Well, I am wondering about this empty nest life I’m facing. But, I’m confident it will evolve naturally, and my life will still be fulfilling, rewarding, and fun.

Ah huh…

“Mom, it’s just that everything is so important now,” Annie said. “I just can’t afford to waste time or I won’t get what I want.”

“Annie, this is so eerie! I can’t tell you how many times I’ve said exactly what you’re saying. Now I wish I’d slowed down a bit. It’s good to have plans, but sometimes you have to let life happen. Sometimes we get so consumed with our plans, schedules, goals and dreams that they become burdens and just pile on more stress. If you don’t loosen your grip on your plans sometimes, you miss out on some of the lessons you really need to learn.”

John Lennon~

Wasn’t it John Lennon that said something about how life is what happens to you while you’re busy making other plans? Plan or no plan, life just happens sometimes. I’m all about letting it happen now.

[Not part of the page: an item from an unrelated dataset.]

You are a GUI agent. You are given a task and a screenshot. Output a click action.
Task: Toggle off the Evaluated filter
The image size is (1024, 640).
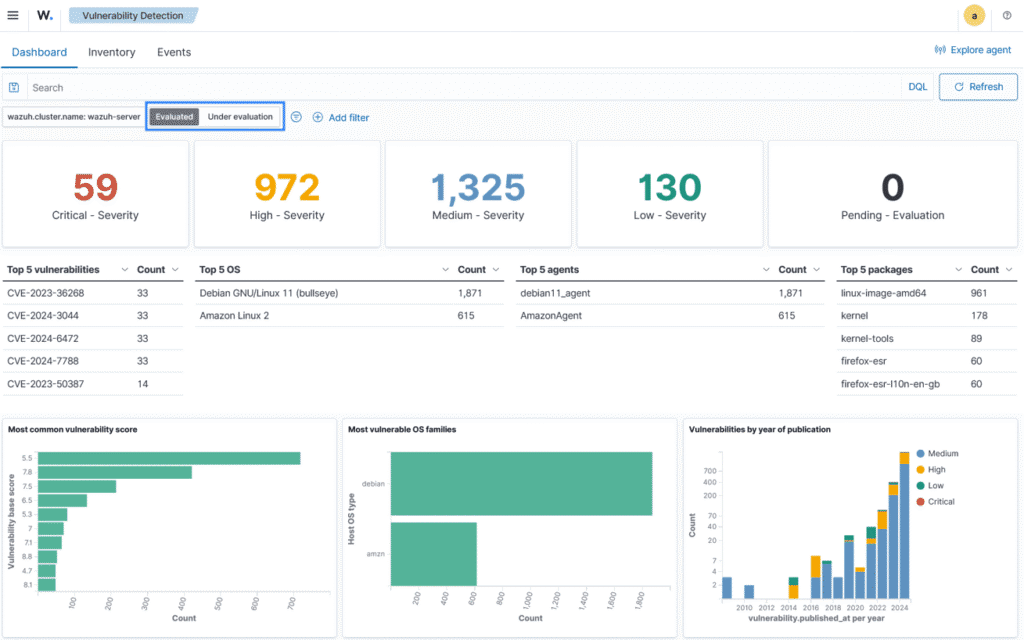[x=173, y=116]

Sure you are, the voice whispers.

“Mom, you don’t get it. Everything matters more now that I’m in college.”

I know she’s right. I felt that way too when I was in college. I believed it even more when I had children. Wasting valuable time was my worst fear. I wanted to remind her that life doesn’t always go according to The Big Plan. In fact, sometimes it goes way off The Big Plan and we need a little flexibility to accommodate for the stuff we didn’t anticipate. But, I let it go, knowing that I was already in eye-rolling territory.

A few days after I came home, she called and said, “Mom, I’ve been thinking about my life and how things have played out for me lately. I mean, I had a big plan, and it didn’t work out. When I tore my ACL playing lacrosse everything changed for me. It took me out of my favorite sport during my senior year, and killed my dream of playing college lacrosse, at least for now. It’s weird how things change because in college, nobody knows the “me” I was at home. I’ve lost my status as class president, my athletic ability, my friends, and everything that was familiar and comfortable to me, but I realize now that I can find new things and just rework the plan a bit. I can build my confidence in other areas, and it’s all okay.”

I hung up the phone thinking, I love that girl — that cooler, wiser version of me. I love that sometimes when I hold back from spewing out too much advice, she learns more from her own life experiences than she ever could from my words. Then she one-ups me and teaches me something new.

As I move into my new phase of empty nest life, and lose all my labels, I’m going to dip into Annie’s well of wisdom and rework the plan, build my confidence in new areas, and trust that it will all be okay.

After all, it’s working out pretty well for her.

Comments

  1. We often think about how much we are like our parents for good or bad and then our children become adults (or young adults in Annie’s case) and we realize how much they are like us. It scares me because I know my weaknesses and want them to only have my strengths. But as you pointed out, it’s also exciting to watch them discover things about themselves and life in ways I never imagined.

  2. A wonderful post, the joy of daughters and watching them grow and learn, we can guide them but they have to do the learning and make the mistakes themselves; we learn when not to say anything, but to be supportive and encouraging.